What to work on – Copy word for word the part of the study guide below that starts with "By Stieg Larsson" and goes on through "a Chinese symbol.".

Excerpt provided –

Study Guide

The Girl Who Kicked the Hornet's Nest Symbolism, Imagery, Allegory

By Stieg Larsson

Symbolism, Imagery, Allegory


Apparently, people have been getting tattoos for over 5000 years, but they've only recently gained popularity in Western culture (source). To say they've gained popularity is a bit of an understatement. There's a tattoo explosion going on around us. Yet, having tattoos are still controversial in Western and other societies.

In our discussion of symbols in The Girl With The Dragon Tattoo we suggest that Salander's tattoos are a map of her past, and we hope to learn more about them in the future. In The Girl Who Played With Fire Salander has the wasp tattoo on her neck removed. Wasp is her hacker name and she fears the tattoo is too conspicuous. In this, the final novel of the trilogy, tattoos seem to symbolize several things, even though we never learn the meaning of Salander's rose tattoo or her tattoo of a Chinese symbol.

Excerpted records –
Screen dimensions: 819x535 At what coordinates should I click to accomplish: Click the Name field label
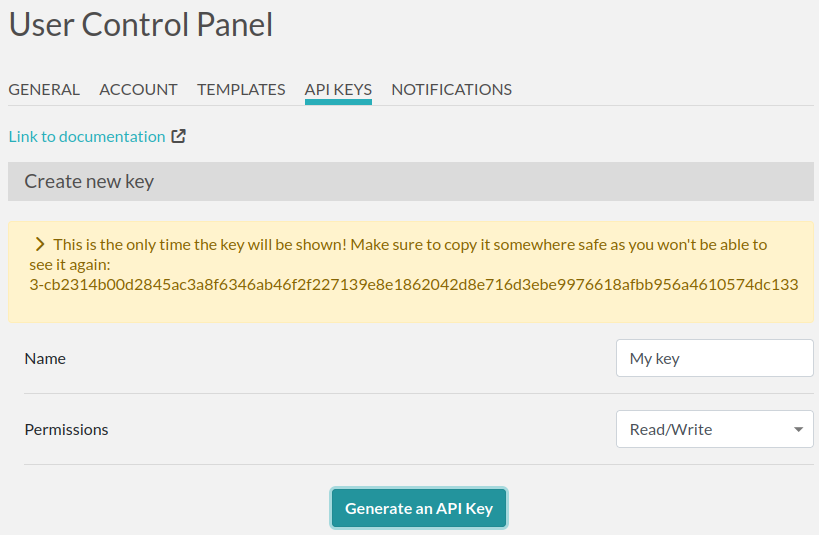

...

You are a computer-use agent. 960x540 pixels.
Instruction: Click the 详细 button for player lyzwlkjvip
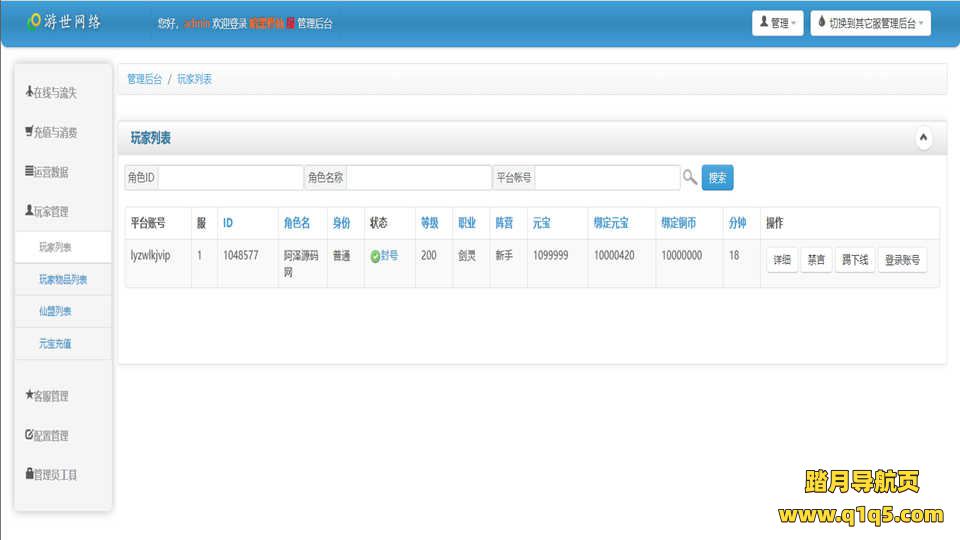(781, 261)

Correct response –
By Stieg Larsson

Symbolism, Imagery, Allegory


Apparently, people have been getting tattoos for over 5000 years, but they've only recently gained popularity in Western culture (source). To say they've gained popularity is a bit of an understatement. There's a tattoo explosion going on around us. Yet, having tattoos are still controversial in Western and other societies.

In our discussion of symbols in The Girl With The Dragon Tattoo we suggest that Salander's tattoos are a map of her past, and we hope to learn more about them in the future. In The Girl Who Played With Fire Salander has the wasp tattoo on her neck removed. Wasp is her hacker name and she fears the tattoo is too conspicuous. In this, the final novel of the trilogy, tattoos seem to symbolize several things, even though we never learn the meaning of Salander's rose tattoo or her tattoo of a Chinese symbol.